**SET TASK**
Please repeat the rows below word for word, starting with the first line and going on through the line with "pyautogui.click(x=103, y=242)". Leave the pictures out of your answer.

________

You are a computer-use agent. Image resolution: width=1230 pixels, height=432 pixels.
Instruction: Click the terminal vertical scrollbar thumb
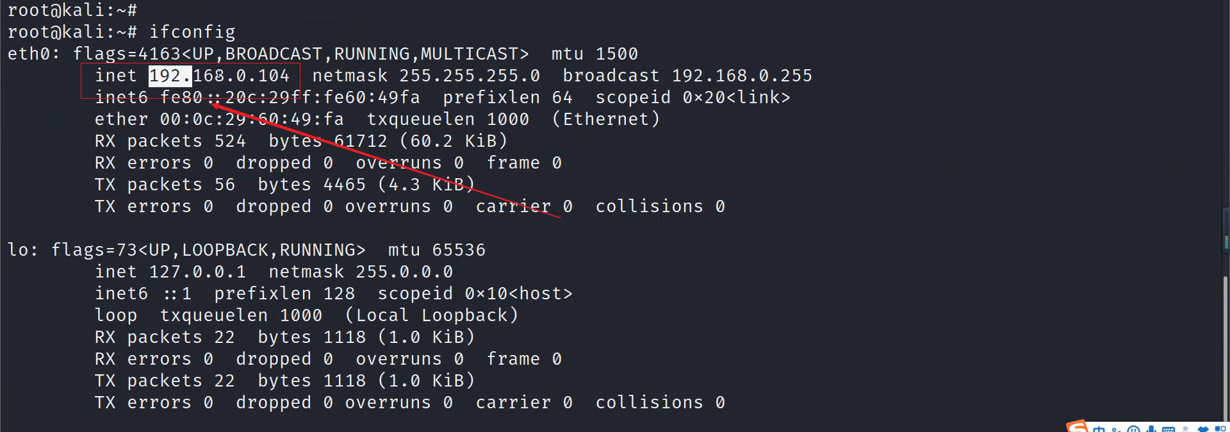[x=1226, y=349]
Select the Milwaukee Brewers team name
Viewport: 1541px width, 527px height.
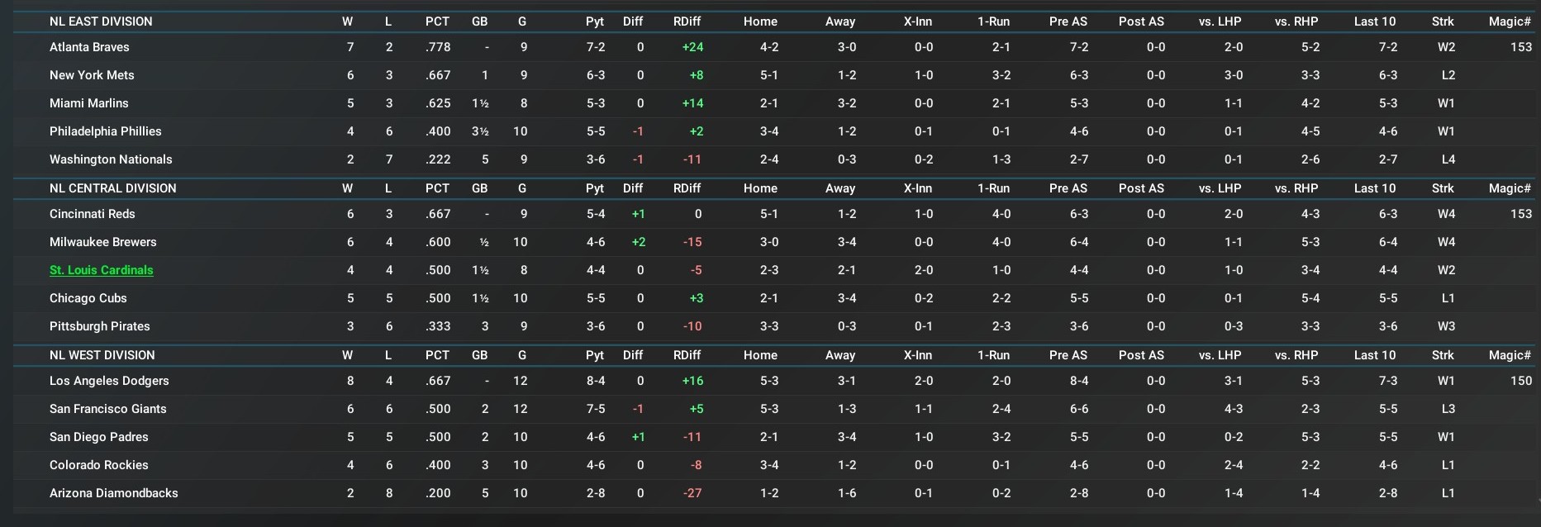pyautogui.click(x=103, y=242)
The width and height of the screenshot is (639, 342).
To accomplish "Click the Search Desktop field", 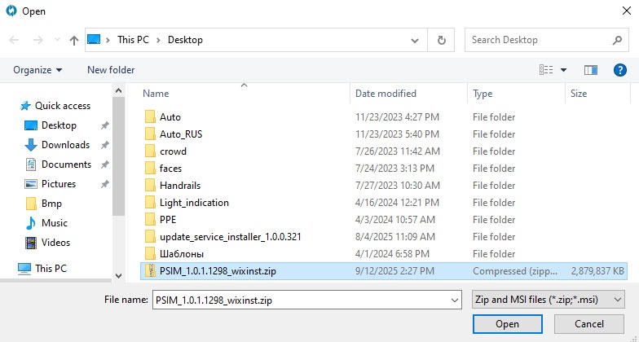I will [x=538, y=40].
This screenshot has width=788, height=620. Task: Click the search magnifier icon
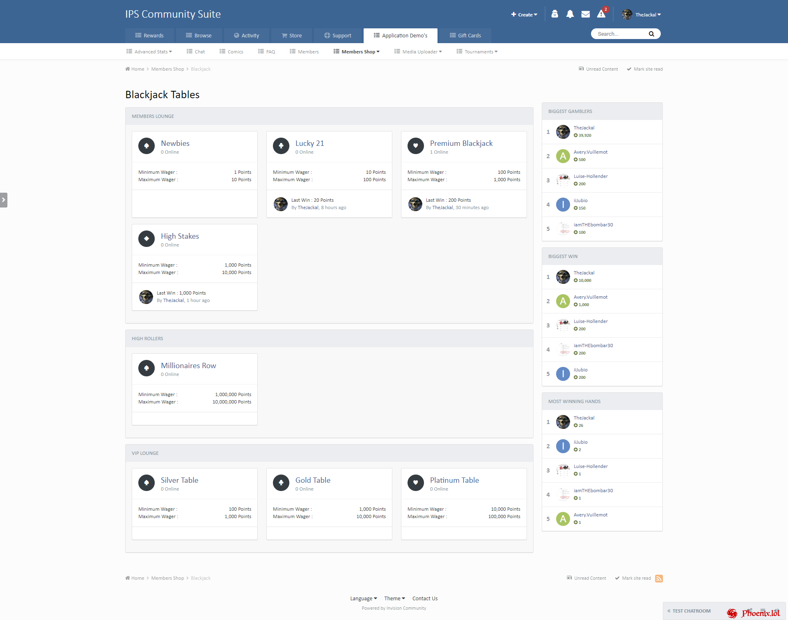point(652,34)
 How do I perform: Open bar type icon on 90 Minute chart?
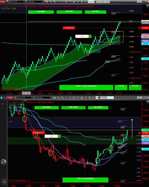55,98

________

**RESULT OF THE TASK**
You are a computer-use agent. Image resolution: width=1230 pixels, height=432 pixels.
Instruction: Click the terminal vertical scrollbar thumb
[x=1226, y=349]
Select the Milwaukee Brewers team name
Viewport: 1541px width, 527px height.
pyautogui.click(x=103, y=242)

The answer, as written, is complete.